How to split graph in multiple graphml files and load them separately


Laura Morales <lauretas@...>
 

Assuming that my colleagues and I are working on different "parts" of the same graph, everyone of us creates one GraphML file and then we'd like to load our files into the graph (we're using .readGraph("file.graphml"). My problems are:

1. if I load one file, then the other, Janus will not create the edges that have "origin" in one file and "target" on another because I guess it does not find the target vertex on the same file. Janus assigns its own IDs so it looks like we have to "merge" all the files into one before inserting data to the graph
2. because of 1. we cannot "update" only the part of the graph where the file has changed, instead I have to recreate the whole graph everytime

I'd like to know your comments about how we could organize a collaboration like this, ie. people working on different part of the same graph, merging them together, and update only the parts that have changed. "readGraph" is very useful because a file can be loaded in one line without having to write any custom groovy scripts for parsing all the files.
Thank you.


hadoopmarc@...
 

Hi Laura,

I do not see an easy solution. Although JanusGraph supports custom vertex id's, I do not belief this is compatible with the gremlin io readers (at least, not out of the box, I tried...).

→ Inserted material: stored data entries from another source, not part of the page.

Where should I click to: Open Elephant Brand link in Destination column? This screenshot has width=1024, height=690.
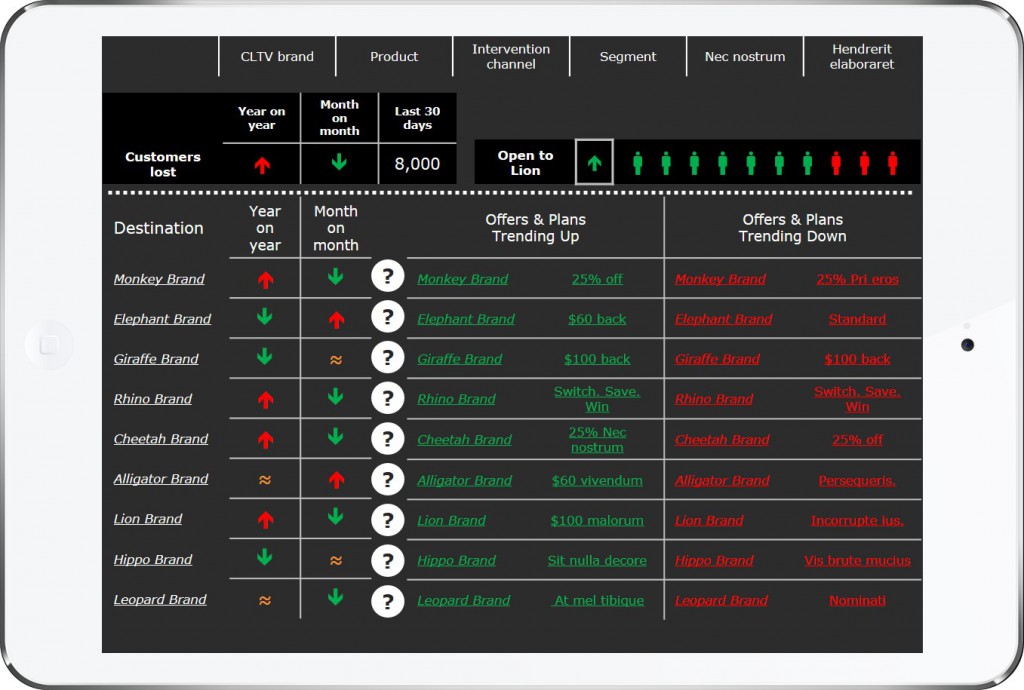point(162,319)
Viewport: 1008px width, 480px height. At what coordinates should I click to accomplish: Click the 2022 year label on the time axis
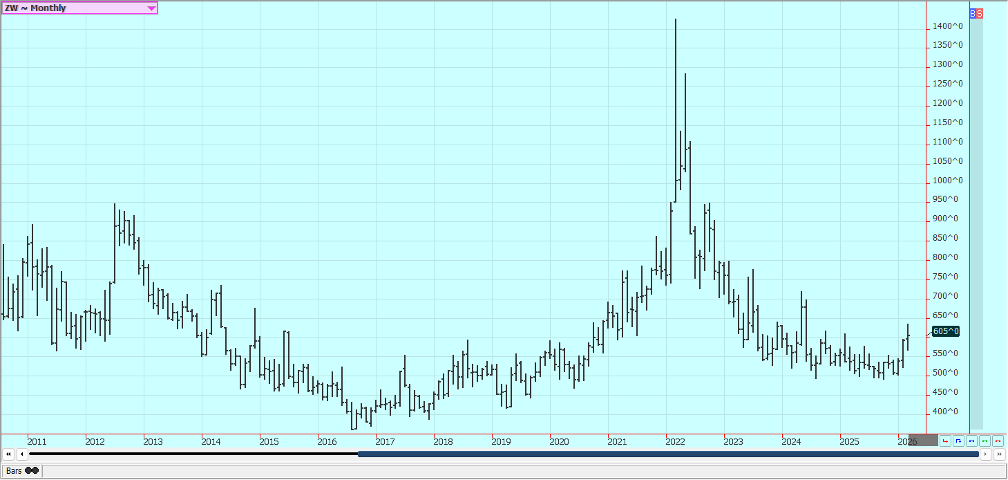[x=675, y=441]
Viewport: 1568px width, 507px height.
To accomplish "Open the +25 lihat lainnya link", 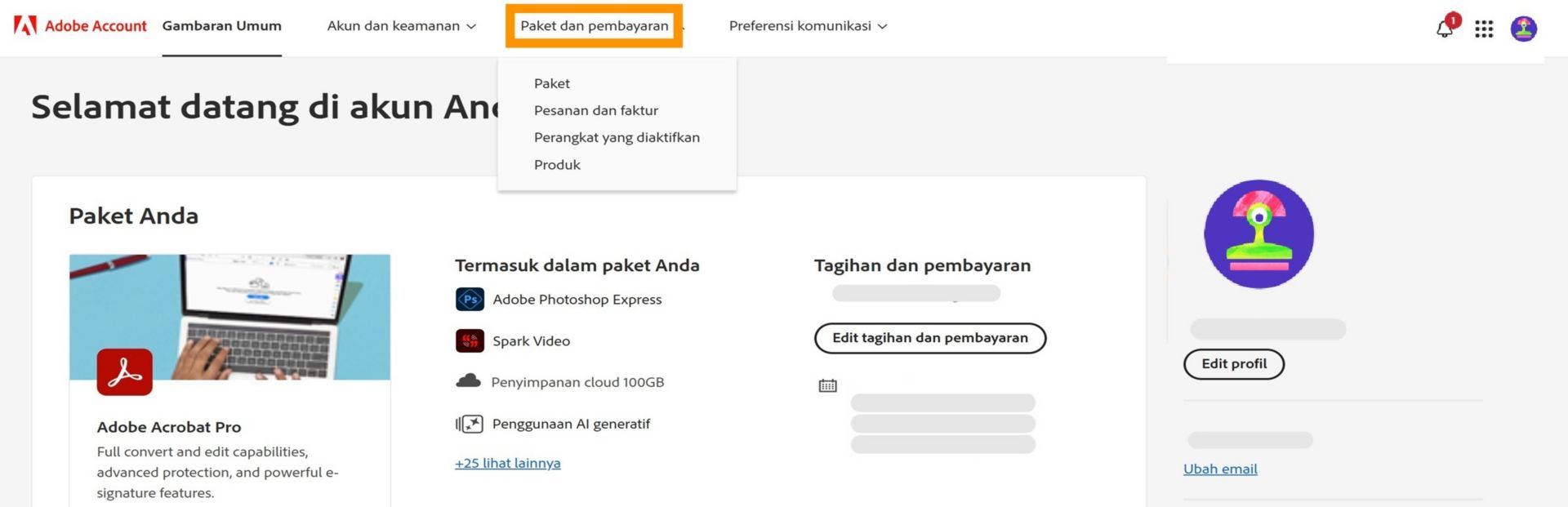I will point(507,463).
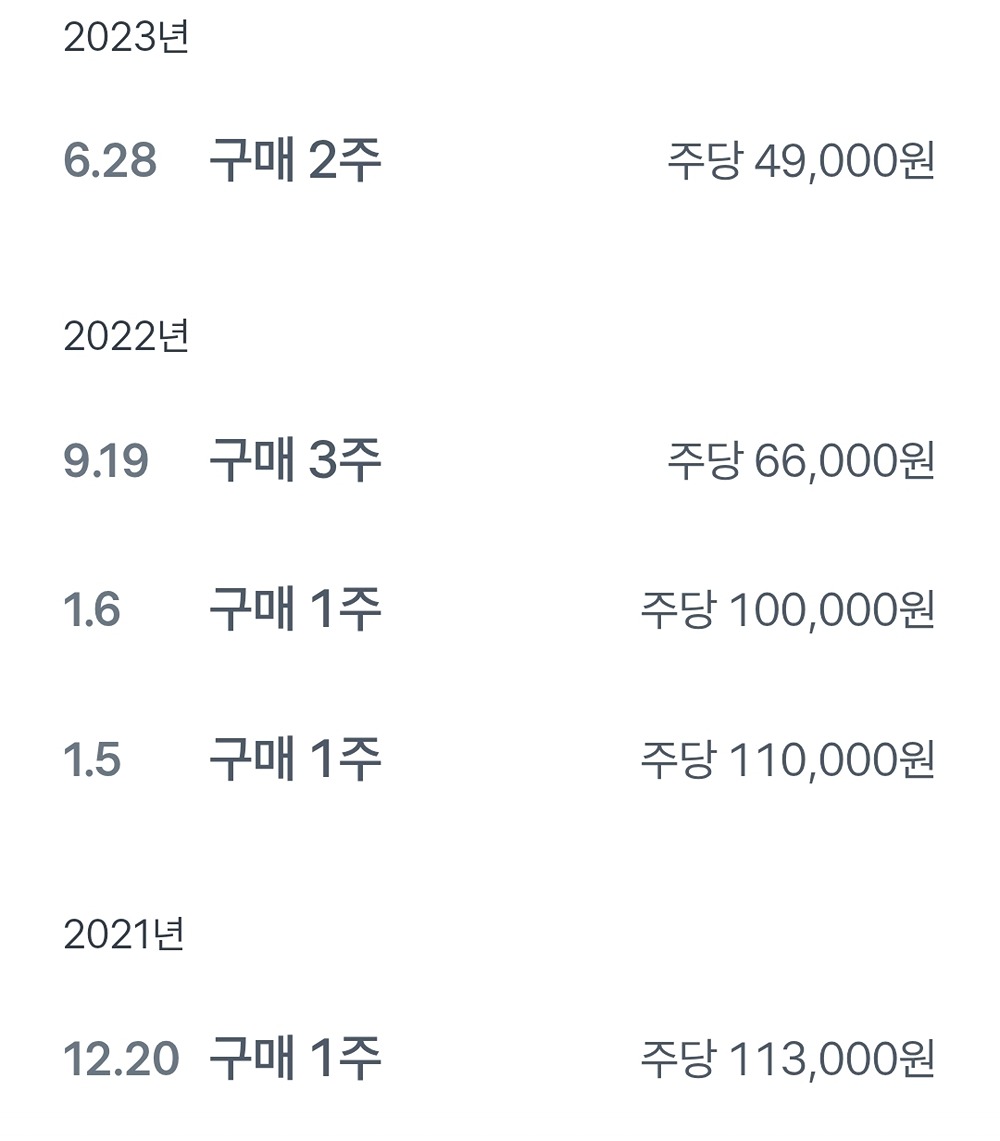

An alternative collaboration model would be to setup Gremlin Server. Then you have the gremlin language variants available (e.g. python) to write new and modified data directly to a shared graph (without using graphML files for transport). Apperently, you have an external naming convention to recognize shared vertices, so you could add the external names as properties and define a janusgraph index for that.

Best wishes,     Marc


Laura Morales <lauretas@...>
 

Apperently, you have an external naming convention to recognize shared vertices
The convention is simply to use custom IDs in graphml, like this

<node id="data_source1:id0"/>
<node id="data_source1:id1"/>
...

<node id="data_source2:id0"/>
<node id="data_source2:id1"/>
...

When I "merge" all the nodes/edges of the two graphml files into a single file and load the new file into Janus, Janus will replace all the IDs with its custom Long values. But all the vertexes and edges are imported correctly otherwise. Only the IDs have been changed from String to Long. For my particular use case I don't mind the IDs being changed, but having to "merge" and reinsert the whole graph every time is really inconvenient and doesn't really scale beyond a small graph. I need to "merge" all the files because if I load them separately, Janus will not treat two vertexes with the same ID from two separate files as the same vertex; it will create 2 nodes and give them 2 different IDs.
I feel like this problem probably wouldn't exist if the graphml or graphson loaders would use the user-defined IDs instead of replacing them with Longs.


Laura Morales <lauretas@...>
 

I've also noticed that graphml files can specify an "id" for the <graph> node, but I guess this has no effect on Janus at all? Like, it's completely ignored? Am I right?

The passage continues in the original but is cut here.